__QUOTED PASSAGE__
The Women’s Legal Education & Action Fund (LEAF), Public Interest Advocacy Centre (PIAC), and Ranking Digital Rights have responded to the online harms consultation.
The overwhelmingly large list of organizations and individuals responding to the online harms “consultation” just keeps getting bigger. It started with my submission speaking out the damage the online harms proposal would cause. This seemingly ushered in a movement of submissions – almost all of them opposed to the current proposal. We’ve been documenting as many as we can along the way. This includes the Internet Society Canada Chapter, the Independent Press Gallery, Michael Geist, Open Media, CIPPIC, Citizen Lab, the Internet Archive, CARL, Canadian Civil Liberties Association, the CCRC, the International Civil Liberties Monitoring Group, Access Now, the CPE, several additional civil rights and anti-racism organizations, Global Network Initiative, and News Media Canada. With the exception of the CCRC which just likes the ideas on the surface and News Media Canada (who seemingly didn’t understand what is being proposed), everyone is generally opposed to the online harms proposal as it stands now.

__PROBLEM DESCRIPTION__
Copy out everything in the passage on responses to the online harms consultation from "The Women’s Legal" down to "online harms consultation.", word for word. The rows that come after the text have no connection to it.

Element and text position data:
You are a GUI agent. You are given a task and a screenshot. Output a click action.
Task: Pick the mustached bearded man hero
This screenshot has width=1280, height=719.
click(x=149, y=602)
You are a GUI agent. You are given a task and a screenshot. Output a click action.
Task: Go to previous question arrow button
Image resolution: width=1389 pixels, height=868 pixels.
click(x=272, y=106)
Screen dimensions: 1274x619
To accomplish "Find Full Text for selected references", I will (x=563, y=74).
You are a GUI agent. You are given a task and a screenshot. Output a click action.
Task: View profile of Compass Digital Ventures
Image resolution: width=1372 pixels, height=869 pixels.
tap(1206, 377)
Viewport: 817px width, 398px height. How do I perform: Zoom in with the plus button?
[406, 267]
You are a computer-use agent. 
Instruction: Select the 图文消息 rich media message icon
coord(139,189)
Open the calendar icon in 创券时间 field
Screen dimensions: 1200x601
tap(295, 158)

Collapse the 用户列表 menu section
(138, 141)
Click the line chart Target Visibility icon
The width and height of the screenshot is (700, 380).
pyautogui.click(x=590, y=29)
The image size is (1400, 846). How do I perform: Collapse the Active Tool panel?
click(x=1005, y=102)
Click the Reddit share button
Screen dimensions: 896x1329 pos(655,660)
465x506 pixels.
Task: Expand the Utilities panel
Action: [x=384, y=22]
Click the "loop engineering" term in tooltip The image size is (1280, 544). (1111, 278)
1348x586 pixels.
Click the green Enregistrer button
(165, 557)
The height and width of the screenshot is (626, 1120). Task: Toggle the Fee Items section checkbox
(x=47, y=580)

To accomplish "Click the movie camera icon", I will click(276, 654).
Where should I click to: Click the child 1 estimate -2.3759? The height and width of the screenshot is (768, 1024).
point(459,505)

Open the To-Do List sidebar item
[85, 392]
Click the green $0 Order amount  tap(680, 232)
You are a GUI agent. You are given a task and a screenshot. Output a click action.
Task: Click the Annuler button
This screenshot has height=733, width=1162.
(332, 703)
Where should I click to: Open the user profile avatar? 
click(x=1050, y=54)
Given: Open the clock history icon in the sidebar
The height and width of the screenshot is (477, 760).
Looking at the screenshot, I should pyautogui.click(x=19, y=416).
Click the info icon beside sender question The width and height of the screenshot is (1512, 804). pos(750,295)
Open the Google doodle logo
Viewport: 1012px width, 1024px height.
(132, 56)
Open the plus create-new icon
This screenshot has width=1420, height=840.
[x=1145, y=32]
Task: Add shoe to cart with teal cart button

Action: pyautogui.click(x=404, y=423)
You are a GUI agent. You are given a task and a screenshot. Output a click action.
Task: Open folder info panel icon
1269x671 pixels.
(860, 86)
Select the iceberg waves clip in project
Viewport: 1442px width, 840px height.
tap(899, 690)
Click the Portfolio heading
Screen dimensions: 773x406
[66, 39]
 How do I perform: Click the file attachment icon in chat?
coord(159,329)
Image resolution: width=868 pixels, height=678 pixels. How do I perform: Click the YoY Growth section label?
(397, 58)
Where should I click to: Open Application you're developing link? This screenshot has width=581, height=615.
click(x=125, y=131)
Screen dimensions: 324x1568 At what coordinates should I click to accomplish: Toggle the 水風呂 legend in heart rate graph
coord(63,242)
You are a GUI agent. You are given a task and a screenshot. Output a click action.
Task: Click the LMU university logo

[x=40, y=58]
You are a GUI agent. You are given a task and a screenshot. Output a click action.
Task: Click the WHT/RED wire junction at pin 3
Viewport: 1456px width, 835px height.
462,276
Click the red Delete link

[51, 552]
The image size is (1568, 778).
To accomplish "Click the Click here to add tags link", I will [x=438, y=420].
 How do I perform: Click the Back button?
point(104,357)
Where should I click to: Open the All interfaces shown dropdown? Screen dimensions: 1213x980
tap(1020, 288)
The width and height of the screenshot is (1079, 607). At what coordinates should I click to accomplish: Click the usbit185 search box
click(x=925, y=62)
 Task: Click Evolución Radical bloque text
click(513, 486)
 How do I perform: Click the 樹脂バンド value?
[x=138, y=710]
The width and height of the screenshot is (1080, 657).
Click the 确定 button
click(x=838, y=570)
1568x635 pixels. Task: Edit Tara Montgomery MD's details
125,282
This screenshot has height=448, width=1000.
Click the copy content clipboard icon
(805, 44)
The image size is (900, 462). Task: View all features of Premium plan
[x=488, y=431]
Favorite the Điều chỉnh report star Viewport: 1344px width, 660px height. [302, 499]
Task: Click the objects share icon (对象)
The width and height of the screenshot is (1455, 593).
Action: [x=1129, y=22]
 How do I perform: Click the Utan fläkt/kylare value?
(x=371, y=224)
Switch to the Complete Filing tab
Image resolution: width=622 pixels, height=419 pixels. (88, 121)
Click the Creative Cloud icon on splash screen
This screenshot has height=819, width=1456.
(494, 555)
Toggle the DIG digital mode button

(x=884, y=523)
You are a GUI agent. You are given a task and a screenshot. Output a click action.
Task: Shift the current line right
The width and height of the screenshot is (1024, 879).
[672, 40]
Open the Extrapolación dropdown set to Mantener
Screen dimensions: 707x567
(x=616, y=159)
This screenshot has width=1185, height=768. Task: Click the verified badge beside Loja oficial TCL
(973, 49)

__OUTPUT OF THE EXERCISE__
The Women’s Legal Education & Action Fund (LEAF), Public Interest Advocacy Centre (PIAC), and Ranking Digital Rights have responded to the online harms consultation.